Illinois Senator Richard Durbin (D-Ill) has announced his plan to introduce legislation aimed at reigning in superbugs causing hospital infections, including the infamous methicillin-resistant Staphylococcus aureus, or MRSA. Durbin's legislation would require hospitals to follow federal infection control guidelines and report their infection rates to the Centers for Disease Control and Prevention, according to a a report released last night by the Chicago Tribune online.
Durbin's announcement comes on the heels of a CDC study showing that MRSA kills 19,000 Americans every year—more than those caused by human immunodeficiency virus (HIV). While MRSA may be the most egregiously out-of-control superbug in the U.S. and in the world, there are others, including vancomycin-resistant enterococci (VRE), that have permeated the healthcare system. Superbugs have evolved resistance to multiple antibiotics, making the infections they cause difficult to treat and potentially fatal.
Almost 100,000 people die each year from infections they developed in U.S. hospitals, a greater number than those killed in homicides and car accidents combined.
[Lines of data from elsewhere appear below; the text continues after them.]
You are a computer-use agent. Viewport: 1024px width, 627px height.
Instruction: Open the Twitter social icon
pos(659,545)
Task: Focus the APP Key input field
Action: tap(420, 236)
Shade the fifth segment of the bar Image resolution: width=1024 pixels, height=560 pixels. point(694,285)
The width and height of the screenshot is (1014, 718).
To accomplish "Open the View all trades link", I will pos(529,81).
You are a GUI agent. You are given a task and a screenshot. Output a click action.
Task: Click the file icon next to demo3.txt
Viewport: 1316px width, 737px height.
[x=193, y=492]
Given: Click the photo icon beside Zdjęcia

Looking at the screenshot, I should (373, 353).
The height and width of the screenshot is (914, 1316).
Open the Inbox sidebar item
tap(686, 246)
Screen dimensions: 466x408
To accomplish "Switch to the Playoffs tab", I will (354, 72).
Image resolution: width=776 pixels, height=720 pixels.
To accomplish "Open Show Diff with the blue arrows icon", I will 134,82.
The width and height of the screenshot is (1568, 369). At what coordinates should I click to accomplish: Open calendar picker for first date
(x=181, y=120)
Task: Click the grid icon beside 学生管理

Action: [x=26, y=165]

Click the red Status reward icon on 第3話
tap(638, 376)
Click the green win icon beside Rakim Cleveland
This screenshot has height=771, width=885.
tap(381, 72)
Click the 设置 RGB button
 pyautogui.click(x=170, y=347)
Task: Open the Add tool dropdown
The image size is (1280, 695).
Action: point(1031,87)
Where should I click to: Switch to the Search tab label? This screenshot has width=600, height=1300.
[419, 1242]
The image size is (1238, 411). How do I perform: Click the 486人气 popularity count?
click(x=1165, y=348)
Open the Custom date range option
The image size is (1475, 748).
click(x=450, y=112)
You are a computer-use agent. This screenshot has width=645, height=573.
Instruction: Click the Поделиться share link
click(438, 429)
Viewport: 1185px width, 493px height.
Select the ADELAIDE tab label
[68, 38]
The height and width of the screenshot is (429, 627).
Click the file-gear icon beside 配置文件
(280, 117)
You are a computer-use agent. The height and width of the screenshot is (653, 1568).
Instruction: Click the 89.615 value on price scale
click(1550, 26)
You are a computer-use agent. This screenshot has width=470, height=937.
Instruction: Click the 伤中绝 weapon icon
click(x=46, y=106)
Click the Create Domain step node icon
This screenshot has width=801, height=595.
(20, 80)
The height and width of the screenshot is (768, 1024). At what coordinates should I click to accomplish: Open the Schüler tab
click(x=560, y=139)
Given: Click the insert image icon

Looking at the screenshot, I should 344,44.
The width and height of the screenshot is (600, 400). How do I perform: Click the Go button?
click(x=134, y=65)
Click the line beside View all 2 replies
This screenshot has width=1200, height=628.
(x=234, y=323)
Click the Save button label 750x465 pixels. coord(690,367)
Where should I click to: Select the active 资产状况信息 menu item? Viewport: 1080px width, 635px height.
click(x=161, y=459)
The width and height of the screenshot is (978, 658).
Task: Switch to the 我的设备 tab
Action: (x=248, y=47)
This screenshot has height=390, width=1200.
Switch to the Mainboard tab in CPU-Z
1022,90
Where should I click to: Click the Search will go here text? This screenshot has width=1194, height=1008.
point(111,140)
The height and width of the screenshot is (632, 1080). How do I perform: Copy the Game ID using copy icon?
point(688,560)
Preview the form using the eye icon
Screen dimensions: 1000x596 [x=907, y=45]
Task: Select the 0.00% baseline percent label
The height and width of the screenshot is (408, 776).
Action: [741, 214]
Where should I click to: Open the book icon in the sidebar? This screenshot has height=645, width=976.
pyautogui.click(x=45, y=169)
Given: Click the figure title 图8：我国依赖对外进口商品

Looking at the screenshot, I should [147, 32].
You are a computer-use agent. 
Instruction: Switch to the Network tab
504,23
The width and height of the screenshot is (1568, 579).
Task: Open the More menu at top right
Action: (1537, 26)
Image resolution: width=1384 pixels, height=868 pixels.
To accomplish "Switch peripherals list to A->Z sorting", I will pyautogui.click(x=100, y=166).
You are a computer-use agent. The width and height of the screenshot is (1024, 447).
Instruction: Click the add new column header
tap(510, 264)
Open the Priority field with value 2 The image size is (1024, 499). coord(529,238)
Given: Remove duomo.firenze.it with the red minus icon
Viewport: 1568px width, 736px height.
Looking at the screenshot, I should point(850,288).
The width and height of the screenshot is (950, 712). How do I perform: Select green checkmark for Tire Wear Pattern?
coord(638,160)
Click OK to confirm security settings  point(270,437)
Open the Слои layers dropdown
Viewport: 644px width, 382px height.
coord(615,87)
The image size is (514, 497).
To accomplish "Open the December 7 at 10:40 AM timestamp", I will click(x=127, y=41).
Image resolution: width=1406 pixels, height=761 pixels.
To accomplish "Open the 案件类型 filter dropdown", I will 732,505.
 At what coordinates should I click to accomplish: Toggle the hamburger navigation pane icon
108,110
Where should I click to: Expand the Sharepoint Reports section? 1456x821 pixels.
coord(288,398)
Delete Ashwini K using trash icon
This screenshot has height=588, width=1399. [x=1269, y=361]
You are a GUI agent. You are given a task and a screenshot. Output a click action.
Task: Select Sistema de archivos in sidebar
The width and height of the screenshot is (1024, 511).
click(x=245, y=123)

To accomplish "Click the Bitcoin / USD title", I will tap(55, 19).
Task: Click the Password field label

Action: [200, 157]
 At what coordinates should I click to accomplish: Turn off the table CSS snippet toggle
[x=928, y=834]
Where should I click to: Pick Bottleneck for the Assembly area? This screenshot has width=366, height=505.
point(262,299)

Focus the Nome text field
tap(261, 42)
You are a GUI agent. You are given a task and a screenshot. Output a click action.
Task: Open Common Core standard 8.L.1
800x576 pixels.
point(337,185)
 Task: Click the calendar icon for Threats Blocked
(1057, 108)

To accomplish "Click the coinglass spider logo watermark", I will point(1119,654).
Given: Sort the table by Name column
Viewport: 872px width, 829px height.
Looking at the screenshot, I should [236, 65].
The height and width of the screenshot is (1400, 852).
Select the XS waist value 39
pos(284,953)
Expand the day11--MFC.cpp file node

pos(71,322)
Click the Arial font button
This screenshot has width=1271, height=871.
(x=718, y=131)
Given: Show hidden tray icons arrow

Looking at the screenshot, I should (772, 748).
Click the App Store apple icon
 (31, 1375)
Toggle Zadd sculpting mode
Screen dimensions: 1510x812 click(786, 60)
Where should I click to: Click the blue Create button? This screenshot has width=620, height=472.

The details of Durbin's bill are expected to be revealed this week, but according to the Tribune, the infection control guidelines would be set forth by the Agency for Healthcare Research and Quality. For these guidelines to have real teeth, they should require hospitals to implement a system of active detection and isolation whereby incoming patients are screened for superbug infection and colonization and then isolated if they test positive. (Although patients who are colonized do not have active infections, they carry it on their skin or inside their noses, sputum or urine, and can easily pass it along to others.) Over 140 studies have shown that this aggressive search and destroy method reduces the prevalence of MRSA and other superbugs in healthcare facilities.